Overview
Lead Site Reliability Engineer (SRE) role at U X E SECURITY SOLUTIONS L.L.C. Emcode architects and operates the sovereign telematics backbone for the UAE's government and enterprise entities. The Lead SRE takes ownership of the deployment, maintenance, and resilience of our mission-critical SaaS / PaaS infrastructure to deliver 99.99% uptime and ensure data sovereignty.
The Lead SRE is the subject matter expert for the production environment, ensuring the scalability, security, and performance of platforms that process data at scale. The ideal candidate has expertise in Kubernetes distributions (e.g., Rancher, OpenShift) and manages large-scale distributed data systems (Cassandra, ScyllaDB, PostgreSQL). Responsibilities include automation, security hardening, and disaster recovery for national-scale telematics ecosystems, including SecurePath and Shahin.
Key Responsibilities
- Design, deploy, and maintain the scalable, secure, and resilient Rancher Kubernetes-based infrastructure for all Emcode SaaS and PaaS offerings.

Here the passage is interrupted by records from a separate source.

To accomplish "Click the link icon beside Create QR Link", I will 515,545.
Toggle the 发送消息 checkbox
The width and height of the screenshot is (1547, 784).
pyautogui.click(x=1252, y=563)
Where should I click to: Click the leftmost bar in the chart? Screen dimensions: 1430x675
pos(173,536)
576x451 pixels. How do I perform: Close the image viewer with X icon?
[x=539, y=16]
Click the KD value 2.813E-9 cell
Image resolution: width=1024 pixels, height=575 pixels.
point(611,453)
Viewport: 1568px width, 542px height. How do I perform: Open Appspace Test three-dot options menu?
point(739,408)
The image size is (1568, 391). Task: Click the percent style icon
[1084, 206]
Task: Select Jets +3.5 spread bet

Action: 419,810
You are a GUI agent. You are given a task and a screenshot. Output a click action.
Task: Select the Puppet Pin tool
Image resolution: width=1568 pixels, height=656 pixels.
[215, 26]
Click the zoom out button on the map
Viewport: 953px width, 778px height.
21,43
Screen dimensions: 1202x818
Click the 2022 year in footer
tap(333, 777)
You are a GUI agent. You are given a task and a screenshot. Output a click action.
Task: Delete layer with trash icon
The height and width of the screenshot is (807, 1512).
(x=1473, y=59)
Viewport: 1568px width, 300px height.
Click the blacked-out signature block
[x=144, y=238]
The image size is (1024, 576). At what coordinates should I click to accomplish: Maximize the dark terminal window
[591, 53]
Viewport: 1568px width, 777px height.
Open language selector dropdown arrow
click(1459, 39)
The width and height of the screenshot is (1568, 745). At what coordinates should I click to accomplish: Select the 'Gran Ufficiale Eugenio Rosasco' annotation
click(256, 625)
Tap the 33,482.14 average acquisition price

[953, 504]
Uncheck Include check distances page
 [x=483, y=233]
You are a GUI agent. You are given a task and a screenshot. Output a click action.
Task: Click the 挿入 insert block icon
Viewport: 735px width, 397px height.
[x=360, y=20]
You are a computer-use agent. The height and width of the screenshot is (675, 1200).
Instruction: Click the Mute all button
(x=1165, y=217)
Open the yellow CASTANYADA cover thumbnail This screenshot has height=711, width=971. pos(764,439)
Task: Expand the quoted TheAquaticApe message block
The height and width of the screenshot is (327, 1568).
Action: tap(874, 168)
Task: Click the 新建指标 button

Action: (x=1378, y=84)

- Automate infrastructure provisioning, configuration management, and application deployment pipelines to enhance velocity and reliability.
- Manage and optimize high-throughput, distributed database clusters (Cassandra, ScyllaDB, PostgreSQL, MongoDB, ElasticSearch, Kafka and/or RabbitMQ) ensuring data integrity and performance.
- Develop and maintain sophisticated monitoring, logging, and alerting systems to ensure proactive issue identification and resolution.
System Resilience, Security
- Master and manage all aspects of our Linux-based environment (primarily Ubuntu Server), ensuring systems are hardened, patched, and configured according to industry best practices.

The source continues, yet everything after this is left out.